Collarspace.com

i am only looking for friends and good conversations at this point. If you would like to chat, please feel free to send me a message. Who knows what the future holds. i answer all emails, no matter how inane, lol.

i am now starting to look into the Gorean philosophies as they seem to strike a cord in me.

Just to forstall more questions ... yes, i am in a vanilla relationship with my fiance of 13 years, and his sub moved in with us a year ago as his second 'wife'. Yes, he is aware of my needs and knows that i would like to serve a Master who is able to help me be a better me, and is ok with it since he is unable to give me what i need in that area. i know that this excludes me from ever being Gorean :-( , but our love for each other will not let me do something to hurt them ever ... no matter how badly i need a Master.

Any further questions, please email me. As i stated earlier, all emails will be answered.

12/11/2007 4:15:53 PM
Isn't it amazing how things happen just when you get to the point of giving up.

i think i have found someone special, someone who lets me be the little girl i am while still being the woman i am, and will give me the help i need to stay on an even keel. And He actually doesn't ask me to do things that i don't feel ready to do. i won't mention His name unless and until we have an 'agreement', but i just hope that everyone finds someone as special as i have.
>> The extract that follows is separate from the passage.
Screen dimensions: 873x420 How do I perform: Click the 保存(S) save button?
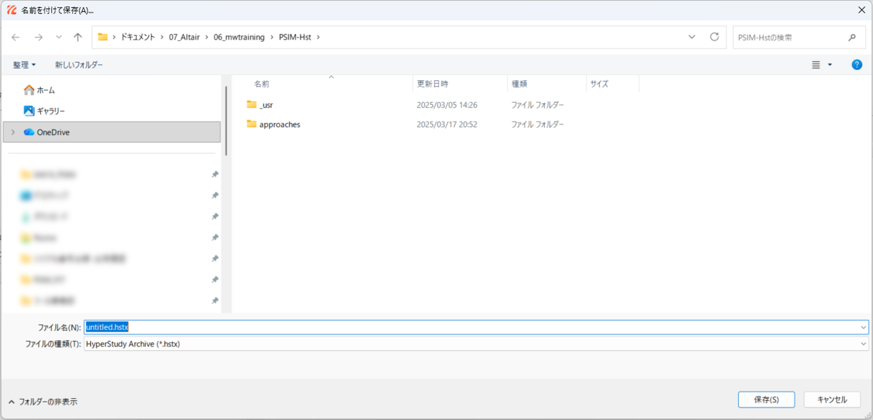click(x=766, y=400)
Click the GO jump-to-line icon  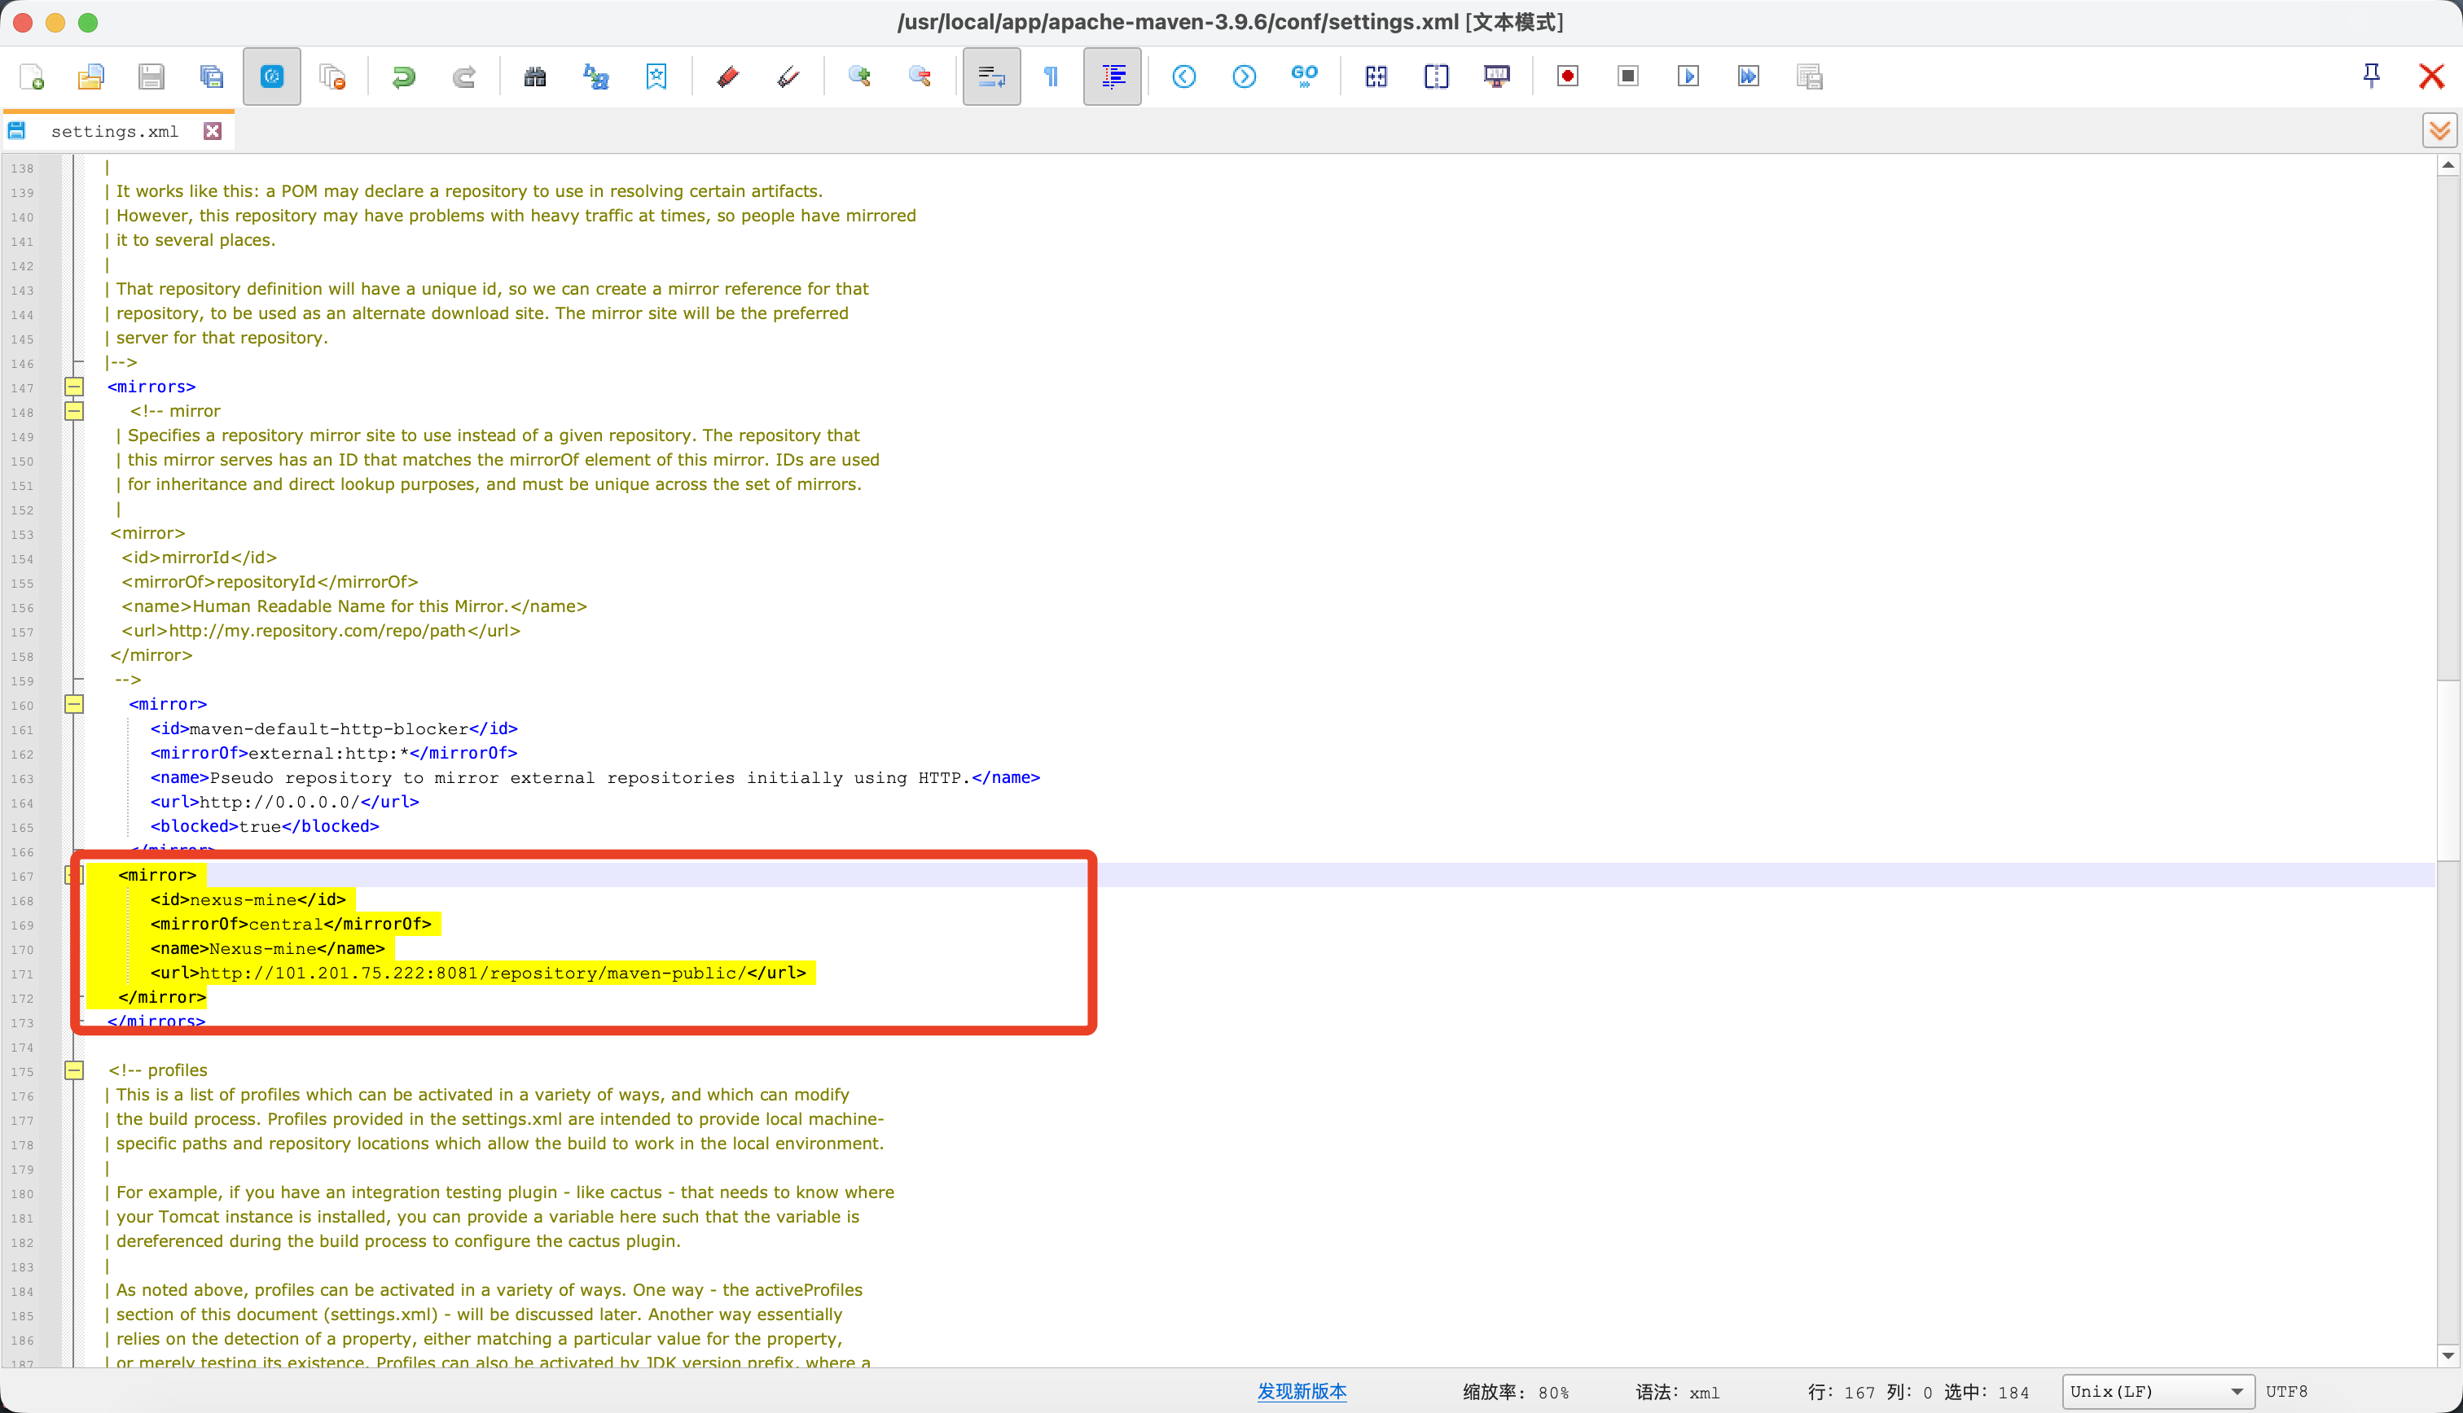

The last year has been hard, but i think things are finally turning around. :)  Thank You, Daddy.
10/20/2007 10:55:57 AM
We finally did it ... Griz, sheila and i are finally back on a Harley. shee had never been on one, but all it took was one ride and now she is HOOKED. We still don't fight about hardly anything (i am still in awe at how well our poly family is working), but now we are working out who gets to putt and when. Our biggest problem is still each of us making sure that the other doesn't feel left out and driving Griz crazy thinking about each other. To the point of Him having to flip a coin the other day to see who got the first night ride on the new bike, lol.
8/12/2007 1:07:24 PM
The past keeps coming back. The man who was my Daddy read a couple posts i made in December and took it as an insult. For the record and (hopefully) for the final time:

i was WRONG, Hawk did NOTHING wrong. He waited for me to be ready, and my fear overruled my heart and i lost the future that could have been mine. i will always love Him, and would never want to hurt Him, and for this reason i HAVEN"T posted regarding our situation in so long.

i love You, Daddy ... and i miss your friendship
7/2/2007 12:29:03 PM
How can 'forever' be less than a year for a man, but heartbreakingly long for a woman?
6/20/2007 6:01:48 PM
OK, i don't get it. i have been told that i am playing games in saying i need a Daddy. Does the fact that i am normally the one in charge at work disqualify me from needing to be taken care of in my personal life? Can anyone explain this to me? If anything, being in charge professionally makes me feel like i need a Daddy to help me even more.

As my name suggests, i tend to make a lot of mistakes and really just need a Daddy to love me in spite of, well, of me.